First, I have already explained that while the Conseil d’Etat accepts that a public authority may be liable for personal injury or death caused by its failure to exercise its powers over the safety of products either on the basis of faute simple or faute lourde, there are a number of factors which combine to channel liability away from the public body.176 In particular, a person injured by a product is likely to prefer to sue a person liable in private law (whether its gardien, its vendeur professionnel, or its producer) in the ordinary courts rather than sue the public authority in the administrative courts;177 and where such a person has been held liable by the ordinary courts, the Conseil d’Etat has been very restrictive in its attitude to any claim for contribution from a public body even if the claimant can show the requisite standard of fault.178 This means that in this sort of case any potential liability in the administration is likely to have little impact on the liability of a producer under the loi of 1998.

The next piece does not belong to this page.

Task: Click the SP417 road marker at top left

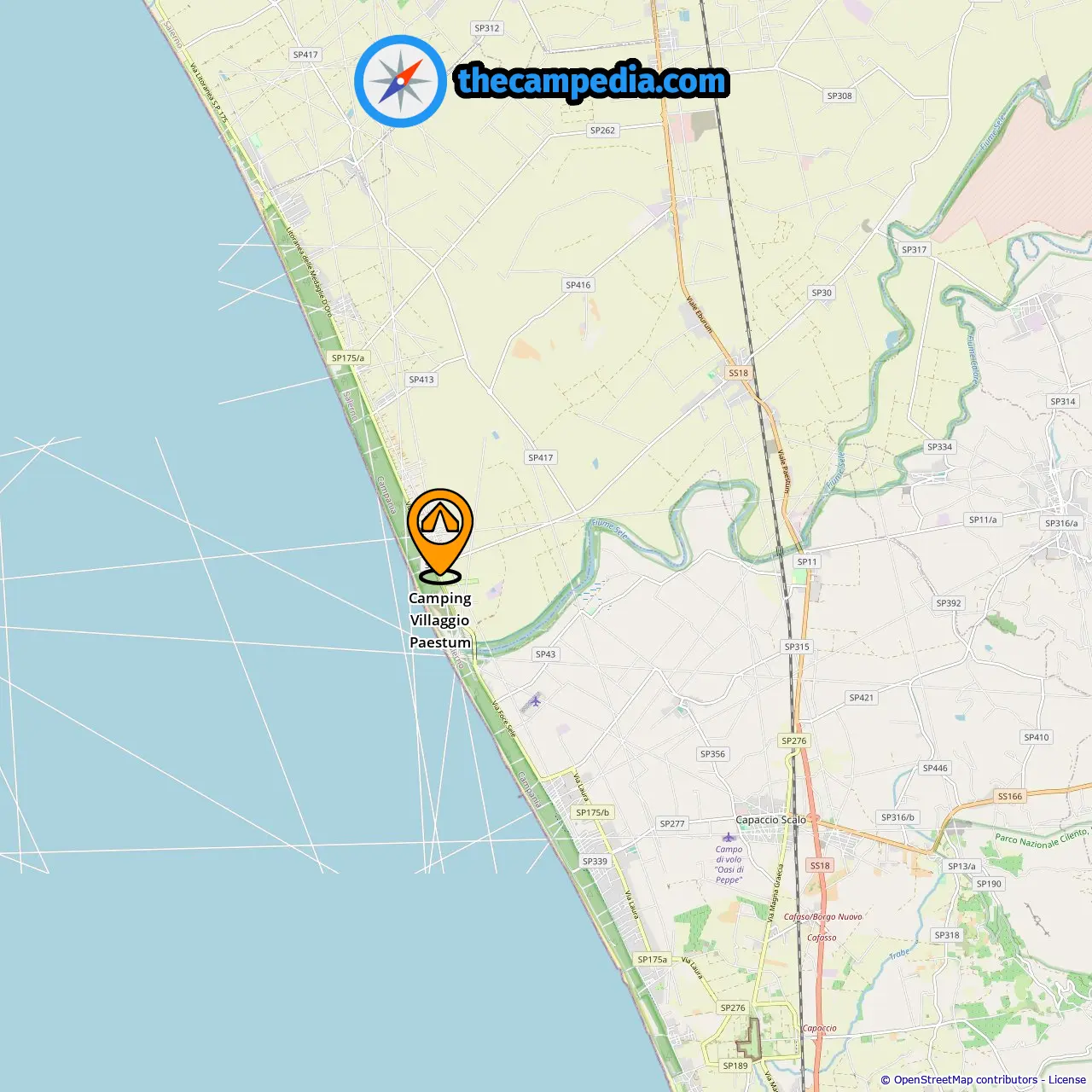Action: click(x=305, y=55)
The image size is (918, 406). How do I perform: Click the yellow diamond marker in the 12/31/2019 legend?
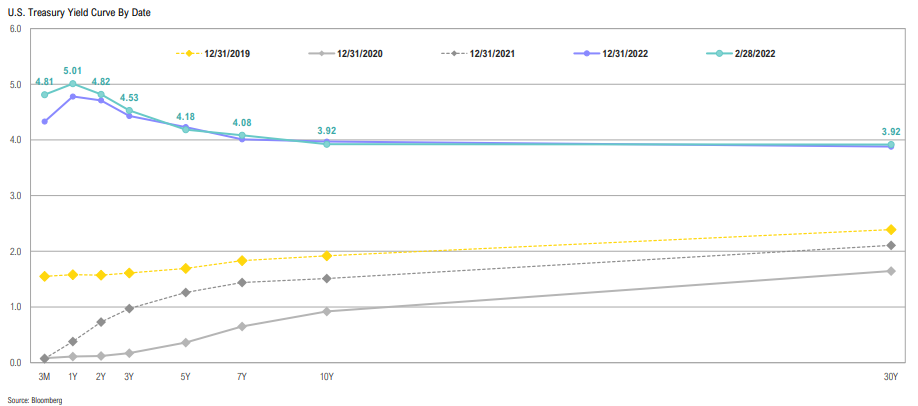(x=184, y=52)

Secondly, if a person injured by a product can claim damages against the administration on the ground of a liability without fault, it may be thought that the primary victim of the product would prefer to sue in the administrative courts rather than in the private law courts, leaving it to the administration to recover contribution against any private person liable (such as the producer of the product). However, it is difficult to think of any practical examples of such a situation, given the marginal impact of administrative liability for dangerous things or activities and the dearth of other ‘general’ administrative liabilities without fault which would permit recovery in respect of harm caused by a product.179

Thirdly, however, the position may differ somewhat in the context of ‘public works’, where liability is typically imposed without proof of fault and where there are a range of defendants liable (the works contractors who undertake the work and the public bodies on whose behalf the work is done), none of whom can reduce their liability by invoking the defence of fait d’un tiers.180 Where liability for ‘public works’ covers liability for a product, can its producer held liable in the ordinary courts claim (p.553) contribution from those liable under this special administrative law regime in the administrative courts or vice versa? Here, it would appear that in principle a public body held liable under the law of ‘public works’ may claim contribution against a private co-author of the primary victims harm in the ordinary courts and as subrogated to the rights of the primary victim in private law.181 Less clear, however, is the position of a person held liable as a matter of private law for damage caused by a product as regards any claim for contribution against one of the possible defendants liable under the law of public works, for example, if a person is injured when a public bridge collapses in part due to the defect of one of the materials used in its construction,182 or a pupil is injured when his hand breaks through defective glass used in a door of his state school.183 In principle, a private person (such as the producer of the product) may bring a recourse claim against a public body in the administrative courts by way of subrogation to the rights of primary victim,184 but, as I have explained, such a claim risks being out of time as a result of the four-year prescription period applicable to administrative liabilities and a different view being taken by the administrative court as to the causal significance of the private persons action as compared to the public body’s action.185 Again, therefore, while the existence of administrative liabilities concurrent with liability in a producer of product could in theory reduce the impact of the producer’s liability as found by an ordinary court, in fact they would not often do so.